(Material for this task begins)

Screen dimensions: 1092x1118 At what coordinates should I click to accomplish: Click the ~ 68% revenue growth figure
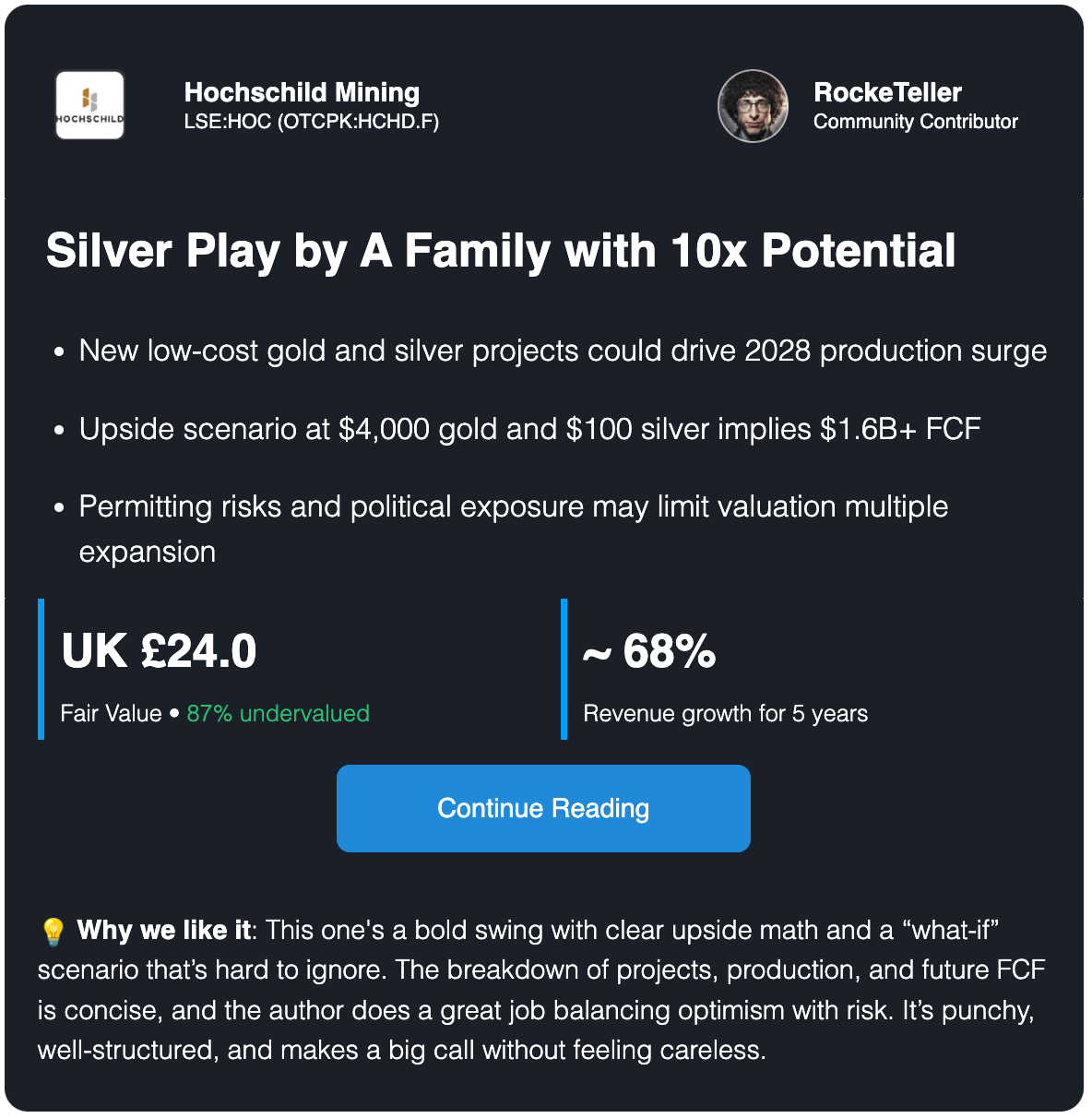pyautogui.click(x=649, y=651)
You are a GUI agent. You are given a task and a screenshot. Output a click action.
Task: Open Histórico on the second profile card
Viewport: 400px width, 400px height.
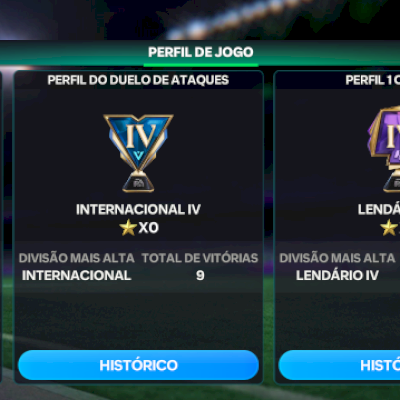339,365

(Material for this task ends)

Exercise prompt:
Each line above should be returned exactly as written, apart from any pictures.

Response for this exercise:
Screen dimensions: 1092x1118 At what coordinates should I click to accomplish: Click the ~ 68% revenue growth figure
pyautogui.click(x=649, y=651)
You are a GUI agent. You are given a task and a screenshot. Output a click action.
Task: Open Histórico on the second profile card
Viewport: 400px width, 400px height.
339,365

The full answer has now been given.